◆ **PROBLEM TO WORK ON**
Render the listing below as a JSON list of strings, with each line as one string and blank lines omitted.

◆ **Pointing records for text and elements**
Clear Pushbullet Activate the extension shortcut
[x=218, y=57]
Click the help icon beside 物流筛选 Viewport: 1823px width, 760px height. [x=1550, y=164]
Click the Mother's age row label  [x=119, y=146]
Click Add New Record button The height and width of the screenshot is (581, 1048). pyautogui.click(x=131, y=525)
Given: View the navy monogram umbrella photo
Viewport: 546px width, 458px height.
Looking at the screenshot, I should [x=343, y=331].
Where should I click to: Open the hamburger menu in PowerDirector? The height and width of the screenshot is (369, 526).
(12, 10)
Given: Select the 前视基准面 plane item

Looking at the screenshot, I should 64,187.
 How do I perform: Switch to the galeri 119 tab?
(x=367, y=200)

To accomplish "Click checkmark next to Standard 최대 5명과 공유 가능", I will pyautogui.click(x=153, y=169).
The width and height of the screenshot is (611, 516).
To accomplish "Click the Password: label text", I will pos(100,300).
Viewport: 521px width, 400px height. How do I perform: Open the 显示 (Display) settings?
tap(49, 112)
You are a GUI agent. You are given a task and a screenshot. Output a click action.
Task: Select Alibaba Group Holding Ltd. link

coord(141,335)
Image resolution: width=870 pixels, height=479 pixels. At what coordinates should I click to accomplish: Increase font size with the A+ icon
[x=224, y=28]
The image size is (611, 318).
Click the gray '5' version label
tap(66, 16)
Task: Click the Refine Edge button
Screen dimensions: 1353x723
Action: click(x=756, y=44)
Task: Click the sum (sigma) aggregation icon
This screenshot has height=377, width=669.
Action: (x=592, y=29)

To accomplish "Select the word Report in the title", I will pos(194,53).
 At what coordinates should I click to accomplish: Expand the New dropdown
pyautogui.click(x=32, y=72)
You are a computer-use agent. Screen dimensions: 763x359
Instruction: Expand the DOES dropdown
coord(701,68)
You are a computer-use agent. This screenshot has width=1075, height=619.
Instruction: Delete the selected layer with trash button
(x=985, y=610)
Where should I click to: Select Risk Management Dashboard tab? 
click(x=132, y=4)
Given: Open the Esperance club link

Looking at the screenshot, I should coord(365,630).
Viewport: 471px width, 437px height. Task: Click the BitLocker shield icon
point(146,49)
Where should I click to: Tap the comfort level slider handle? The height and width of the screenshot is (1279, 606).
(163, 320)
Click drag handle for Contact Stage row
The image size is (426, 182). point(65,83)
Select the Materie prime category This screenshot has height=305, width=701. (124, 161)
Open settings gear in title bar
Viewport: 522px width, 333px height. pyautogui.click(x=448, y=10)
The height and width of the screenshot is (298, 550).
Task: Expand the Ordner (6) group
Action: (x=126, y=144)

◆ **EXERCISE RESPONSE**
[
  "Clear Pushbullet Activate the extension shortcut",
  "[x=218, y=57]",
  "Click the help icon beside 物流筛选 Viewport: 1823px width, 760px height. [x=1550, y=164]",
  "Click the Mother's age row label  [x=119, y=146]",
  "Click Add New Record button The height and width of the screenshot is (581, 1048). pyautogui.click(x=131, y=525)",
  "Given: View the navy monogram umbrella photo",
  "Viewport: 546px width, 458px height.",
  "Looking at the screenshot, I should [x=343, y=331].",
  "Where should I click to: Open the hamburger menu in PowerDirector? The height and width of the screenshot is (369, 526).",
  "(12, 10)",
  "Given: Select the 前视基准面 plane item",
  "Looking at the screenshot, I should 64,187.",
  " How do I perform: Switch to the galeri 119 tab?",
  "(x=367, y=200)",
  "To accomplish \"Click checkmark next to Standard 최대 5명과 공유 가능\", I will pyautogui.click(x=153, y=169).",
  "The width and height of the screenshot is (611, 516).",
  "To accomplish \"Click the Password: label text\", I will pos(100,300).",
  "Viewport: 521px width, 400px height. How do I perform: Open the 显示 (Display) settings?",
  "tap(49, 112)",
  "You are a GUI agent. You are given a task and a screenshot. Output a click action.",
  "Task: Select Alibaba Group Holding Ltd. link",
  "coord(141,335)",
  "Image resolution: width=870 pixels, height=479 pixels. At what coordinates should I click to accomplish: Increase font size with the A+ icon",
  "[x=224, y=28]",
  "The image size is (611, 318).",
  "Click the gray '5' version label",
  "tap(66, 16)",
  "Task: Click the Refine Edge button",
  "Screen dimensions: 1353x723",
  "Action: click(x=756, y=44)",
  "Task: Click the sum (sigma) aggregation icon",
  "This screenshot has height=377, width=669.",
  "Action: (x=592, y=29)",
  "To accomplish \"Select the word Report in the title\", I will pos(194,53).",
  " At what coordinates should I click to accomplish: Expand the New dropdown",
  "pyautogui.click(x=32, y=72)",
  "You are a computer-use agent. Screen dimensions: 763x359",
  "Instruction: Expand the DOES dropdown",
  "coord(701,68)",
  "You are a computer-use agent. This screenshot has width=1075, height=619.",
  "Instruction: Delete the selected layer with trash button",
  "(x=985, y=610)",
  "Where should I click to: Select Risk Management Dashboard tab? ",
  "click(x=132, y=4)",
  "Given: Open the Esperance club link",
  "Looking at the screenshot, I should coord(365,630).",
  "Viewport: 471px width, 437px height. Task: Click the BitLocker shield icon",
  "point(146,49)",
  "Where should I click to: Tap the comfort level slider handle? The height and width of the screenshot is (1279, 606).",
  "(163, 320)",
  "Click drag handle for Contact Stage row",
  "The image size is (426, 182). point(65,83)",
  "Select the Materie prime category This screenshot has height=305, width=701. (124, 161)",
  "Open settings gear in title bar",
  "Viewport: 522px width, 333px height. pyautogui.click(x=448, y=10)",
  "The height and width of the screenshot is (298, 550).",
  "Task: Expand the Ordner (6) group",
  "Action: (x=126, y=144)"
]